## Instructions to follow
Convert the rows between the lines holding "Where should I click to: Open the home" and "(x=115, y=22)", inclusive, into a two-column CSV headed input and output. Pair each text with its answer on one line, and quote every field after replacing any line breaks with spaces.

[Data shown start]

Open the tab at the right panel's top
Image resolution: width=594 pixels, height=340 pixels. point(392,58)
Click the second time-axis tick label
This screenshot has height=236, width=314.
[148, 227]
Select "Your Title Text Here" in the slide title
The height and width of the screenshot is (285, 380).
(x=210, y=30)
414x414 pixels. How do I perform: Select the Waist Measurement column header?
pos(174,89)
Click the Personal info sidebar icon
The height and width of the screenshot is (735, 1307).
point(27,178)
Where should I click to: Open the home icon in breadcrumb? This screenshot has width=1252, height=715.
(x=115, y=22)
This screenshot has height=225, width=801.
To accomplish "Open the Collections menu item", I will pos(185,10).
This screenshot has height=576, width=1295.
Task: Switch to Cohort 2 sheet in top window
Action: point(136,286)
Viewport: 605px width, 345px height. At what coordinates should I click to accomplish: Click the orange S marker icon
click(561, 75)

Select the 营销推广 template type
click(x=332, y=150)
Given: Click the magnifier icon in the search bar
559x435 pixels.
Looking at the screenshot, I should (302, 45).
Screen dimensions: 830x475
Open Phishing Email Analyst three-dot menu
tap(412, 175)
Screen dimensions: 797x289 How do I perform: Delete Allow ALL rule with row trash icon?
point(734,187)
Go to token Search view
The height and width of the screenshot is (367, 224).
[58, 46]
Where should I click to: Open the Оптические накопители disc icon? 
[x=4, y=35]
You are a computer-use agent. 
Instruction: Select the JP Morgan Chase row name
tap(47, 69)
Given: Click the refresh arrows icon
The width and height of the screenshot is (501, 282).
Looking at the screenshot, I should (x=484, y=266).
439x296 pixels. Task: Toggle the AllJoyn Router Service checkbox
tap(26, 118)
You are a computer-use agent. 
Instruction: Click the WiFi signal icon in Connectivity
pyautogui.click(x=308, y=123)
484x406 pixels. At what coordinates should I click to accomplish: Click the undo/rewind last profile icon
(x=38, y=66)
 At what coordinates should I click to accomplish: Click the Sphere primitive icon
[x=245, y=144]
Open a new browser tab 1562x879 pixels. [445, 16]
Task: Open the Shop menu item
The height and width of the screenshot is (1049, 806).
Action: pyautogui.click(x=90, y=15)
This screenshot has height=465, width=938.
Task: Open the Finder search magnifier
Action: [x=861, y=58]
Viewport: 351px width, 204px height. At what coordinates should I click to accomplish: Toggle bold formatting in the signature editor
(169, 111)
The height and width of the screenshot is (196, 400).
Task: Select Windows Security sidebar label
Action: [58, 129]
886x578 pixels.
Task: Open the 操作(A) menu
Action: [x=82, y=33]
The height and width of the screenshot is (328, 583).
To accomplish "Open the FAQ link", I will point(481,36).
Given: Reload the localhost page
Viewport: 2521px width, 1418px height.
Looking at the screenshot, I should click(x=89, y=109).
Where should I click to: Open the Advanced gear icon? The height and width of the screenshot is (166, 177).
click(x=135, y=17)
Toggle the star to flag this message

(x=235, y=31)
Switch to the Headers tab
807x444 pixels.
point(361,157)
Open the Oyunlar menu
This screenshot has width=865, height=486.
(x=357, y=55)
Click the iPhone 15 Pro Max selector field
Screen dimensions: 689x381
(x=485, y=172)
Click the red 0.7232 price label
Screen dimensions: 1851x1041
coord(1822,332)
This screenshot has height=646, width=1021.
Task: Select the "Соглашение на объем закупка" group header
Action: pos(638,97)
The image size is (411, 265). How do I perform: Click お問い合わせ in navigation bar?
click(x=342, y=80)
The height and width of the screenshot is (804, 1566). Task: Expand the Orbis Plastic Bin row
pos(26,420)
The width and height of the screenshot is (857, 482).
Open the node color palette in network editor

[Data shown end]

## Task answer
input,output
"Where should I click to: Open the home icon in breadcrumb? This screenshot has width=1252, height=715.","(x=115, y=22)"